#### [WHAT THE EXERCISE ASKS]
Both the line below containing "Click IT/EU value 39.5" and the line containing "Screen dimensions: 544x239", along with every line between them, should be repeated exactly; no other line belongs in the answer.

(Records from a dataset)
▼

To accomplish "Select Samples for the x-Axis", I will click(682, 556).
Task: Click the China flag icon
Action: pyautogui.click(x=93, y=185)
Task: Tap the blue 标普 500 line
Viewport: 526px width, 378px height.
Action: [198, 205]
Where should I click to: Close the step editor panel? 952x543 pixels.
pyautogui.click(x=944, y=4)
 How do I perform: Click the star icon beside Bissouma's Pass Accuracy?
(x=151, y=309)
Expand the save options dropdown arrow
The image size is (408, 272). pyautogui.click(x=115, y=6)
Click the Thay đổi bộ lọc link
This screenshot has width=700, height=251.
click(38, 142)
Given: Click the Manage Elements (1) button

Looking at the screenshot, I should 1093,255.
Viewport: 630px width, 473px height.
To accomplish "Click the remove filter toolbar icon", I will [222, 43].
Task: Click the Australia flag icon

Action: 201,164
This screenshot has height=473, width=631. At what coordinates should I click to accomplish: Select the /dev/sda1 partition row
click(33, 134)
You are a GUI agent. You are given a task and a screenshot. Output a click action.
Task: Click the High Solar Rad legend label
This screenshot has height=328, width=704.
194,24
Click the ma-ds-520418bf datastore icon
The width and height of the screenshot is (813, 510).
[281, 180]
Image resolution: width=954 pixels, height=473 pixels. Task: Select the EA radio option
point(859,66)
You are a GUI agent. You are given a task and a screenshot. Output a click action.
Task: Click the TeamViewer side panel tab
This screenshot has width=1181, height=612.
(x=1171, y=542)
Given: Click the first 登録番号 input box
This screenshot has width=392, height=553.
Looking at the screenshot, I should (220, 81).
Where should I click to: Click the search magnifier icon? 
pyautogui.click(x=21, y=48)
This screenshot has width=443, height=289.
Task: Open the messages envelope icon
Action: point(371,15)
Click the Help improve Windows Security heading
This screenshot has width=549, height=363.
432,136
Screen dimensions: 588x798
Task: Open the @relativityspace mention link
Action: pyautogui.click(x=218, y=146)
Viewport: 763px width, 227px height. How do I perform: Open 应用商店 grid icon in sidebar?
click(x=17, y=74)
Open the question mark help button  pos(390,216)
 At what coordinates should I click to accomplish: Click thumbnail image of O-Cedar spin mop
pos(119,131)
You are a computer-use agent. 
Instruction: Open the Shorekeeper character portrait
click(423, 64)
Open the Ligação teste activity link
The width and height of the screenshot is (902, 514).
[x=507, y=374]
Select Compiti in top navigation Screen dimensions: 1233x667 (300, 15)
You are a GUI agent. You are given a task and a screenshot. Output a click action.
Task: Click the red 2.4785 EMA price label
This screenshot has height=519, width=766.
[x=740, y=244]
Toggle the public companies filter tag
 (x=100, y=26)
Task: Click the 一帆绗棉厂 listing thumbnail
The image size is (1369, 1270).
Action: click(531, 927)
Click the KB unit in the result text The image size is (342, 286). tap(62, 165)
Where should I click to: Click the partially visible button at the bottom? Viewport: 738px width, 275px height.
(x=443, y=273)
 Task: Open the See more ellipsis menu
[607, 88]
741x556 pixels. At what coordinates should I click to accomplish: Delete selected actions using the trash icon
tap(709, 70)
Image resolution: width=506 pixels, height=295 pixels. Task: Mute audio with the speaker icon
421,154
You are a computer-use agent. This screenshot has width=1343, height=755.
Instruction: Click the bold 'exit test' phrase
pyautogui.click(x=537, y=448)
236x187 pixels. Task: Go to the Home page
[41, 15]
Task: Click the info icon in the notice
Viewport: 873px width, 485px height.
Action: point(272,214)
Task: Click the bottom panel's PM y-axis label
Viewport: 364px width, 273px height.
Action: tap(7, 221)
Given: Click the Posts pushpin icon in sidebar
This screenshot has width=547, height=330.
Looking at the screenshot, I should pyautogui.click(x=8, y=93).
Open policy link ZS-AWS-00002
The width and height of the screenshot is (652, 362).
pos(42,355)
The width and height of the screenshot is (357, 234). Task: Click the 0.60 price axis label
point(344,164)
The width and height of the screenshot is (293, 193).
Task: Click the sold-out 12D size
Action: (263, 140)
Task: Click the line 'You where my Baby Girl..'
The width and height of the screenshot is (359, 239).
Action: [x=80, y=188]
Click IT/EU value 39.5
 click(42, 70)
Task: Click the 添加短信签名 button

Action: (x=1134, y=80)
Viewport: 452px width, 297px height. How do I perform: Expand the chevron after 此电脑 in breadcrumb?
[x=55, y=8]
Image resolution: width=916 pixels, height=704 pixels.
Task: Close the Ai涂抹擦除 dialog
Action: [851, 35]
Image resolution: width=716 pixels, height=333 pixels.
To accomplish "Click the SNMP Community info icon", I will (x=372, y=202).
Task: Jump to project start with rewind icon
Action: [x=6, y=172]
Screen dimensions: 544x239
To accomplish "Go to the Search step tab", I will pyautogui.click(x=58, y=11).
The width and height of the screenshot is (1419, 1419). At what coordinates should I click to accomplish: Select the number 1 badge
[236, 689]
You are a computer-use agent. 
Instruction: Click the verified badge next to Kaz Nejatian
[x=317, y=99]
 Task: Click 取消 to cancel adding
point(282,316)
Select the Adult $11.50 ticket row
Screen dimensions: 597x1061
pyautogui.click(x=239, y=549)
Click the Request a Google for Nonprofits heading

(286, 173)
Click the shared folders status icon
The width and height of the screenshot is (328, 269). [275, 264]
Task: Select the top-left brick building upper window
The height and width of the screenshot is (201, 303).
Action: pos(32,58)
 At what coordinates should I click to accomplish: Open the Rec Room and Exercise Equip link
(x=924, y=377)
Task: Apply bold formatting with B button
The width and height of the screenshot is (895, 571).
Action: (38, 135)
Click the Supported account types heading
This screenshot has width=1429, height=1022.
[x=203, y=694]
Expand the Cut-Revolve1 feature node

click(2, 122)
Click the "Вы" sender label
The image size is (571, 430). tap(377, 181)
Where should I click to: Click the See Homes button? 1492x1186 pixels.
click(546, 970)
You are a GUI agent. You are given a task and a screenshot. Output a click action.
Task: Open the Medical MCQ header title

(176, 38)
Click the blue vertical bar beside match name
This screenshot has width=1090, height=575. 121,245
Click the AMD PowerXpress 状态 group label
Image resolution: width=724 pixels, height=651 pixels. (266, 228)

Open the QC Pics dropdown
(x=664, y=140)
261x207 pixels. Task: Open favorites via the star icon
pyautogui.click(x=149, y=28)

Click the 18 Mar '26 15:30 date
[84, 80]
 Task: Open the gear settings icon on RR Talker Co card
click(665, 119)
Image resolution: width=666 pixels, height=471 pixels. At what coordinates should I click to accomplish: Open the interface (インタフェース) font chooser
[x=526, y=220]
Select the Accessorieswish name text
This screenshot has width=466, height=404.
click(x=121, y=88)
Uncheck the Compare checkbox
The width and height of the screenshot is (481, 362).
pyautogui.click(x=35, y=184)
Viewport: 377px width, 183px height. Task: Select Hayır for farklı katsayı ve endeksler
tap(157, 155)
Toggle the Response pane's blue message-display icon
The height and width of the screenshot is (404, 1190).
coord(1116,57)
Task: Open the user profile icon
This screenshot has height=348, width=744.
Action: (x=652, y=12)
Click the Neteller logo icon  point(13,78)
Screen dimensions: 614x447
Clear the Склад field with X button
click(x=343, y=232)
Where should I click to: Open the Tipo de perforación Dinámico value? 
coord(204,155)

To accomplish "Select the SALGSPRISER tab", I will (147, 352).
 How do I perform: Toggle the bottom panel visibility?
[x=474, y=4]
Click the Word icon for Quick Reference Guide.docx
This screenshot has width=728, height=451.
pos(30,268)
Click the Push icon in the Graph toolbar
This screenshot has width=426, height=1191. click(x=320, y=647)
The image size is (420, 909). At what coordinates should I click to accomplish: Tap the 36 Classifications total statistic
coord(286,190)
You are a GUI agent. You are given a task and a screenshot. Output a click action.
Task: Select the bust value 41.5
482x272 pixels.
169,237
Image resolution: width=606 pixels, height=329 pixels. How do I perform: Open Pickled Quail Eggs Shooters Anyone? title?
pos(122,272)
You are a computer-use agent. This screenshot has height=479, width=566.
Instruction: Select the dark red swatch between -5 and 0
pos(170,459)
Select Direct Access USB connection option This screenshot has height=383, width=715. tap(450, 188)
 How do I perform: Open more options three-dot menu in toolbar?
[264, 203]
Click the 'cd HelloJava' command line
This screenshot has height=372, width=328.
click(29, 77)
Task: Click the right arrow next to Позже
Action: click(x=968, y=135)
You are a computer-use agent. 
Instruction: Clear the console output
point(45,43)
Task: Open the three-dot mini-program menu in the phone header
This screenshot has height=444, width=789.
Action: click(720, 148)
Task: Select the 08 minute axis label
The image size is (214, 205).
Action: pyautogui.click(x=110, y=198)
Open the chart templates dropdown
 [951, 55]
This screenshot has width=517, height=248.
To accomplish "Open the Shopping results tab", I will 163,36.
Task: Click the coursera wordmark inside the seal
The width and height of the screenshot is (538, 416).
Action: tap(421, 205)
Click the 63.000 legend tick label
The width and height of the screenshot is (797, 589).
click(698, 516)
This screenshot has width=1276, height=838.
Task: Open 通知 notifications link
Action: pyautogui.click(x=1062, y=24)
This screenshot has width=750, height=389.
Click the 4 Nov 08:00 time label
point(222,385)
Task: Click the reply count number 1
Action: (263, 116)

▲

#### [COMPLETED EXERCISE]
Click IT/EU value 39.5
 click(42, 70)
Task: Click the 添加短信签名 button

Action: (x=1134, y=80)
Viewport: 452px width, 297px height. How do I perform: Expand the chevron after 此电脑 in breadcrumb?
[x=55, y=8]
Image resolution: width=916 pixels, height=704 pixels.
Task: Close the Ai涂抹擦除 dialog
Action: [851, 35]
Image resolution: width=716 pixels, height=333 pixels.
To accomplish "Click the SNMP Community info icon", I will (x=372, y=202).
Task: Jump to project start with rewind icon
Action: [x=6, y=172]
Screen dimensions: 544x239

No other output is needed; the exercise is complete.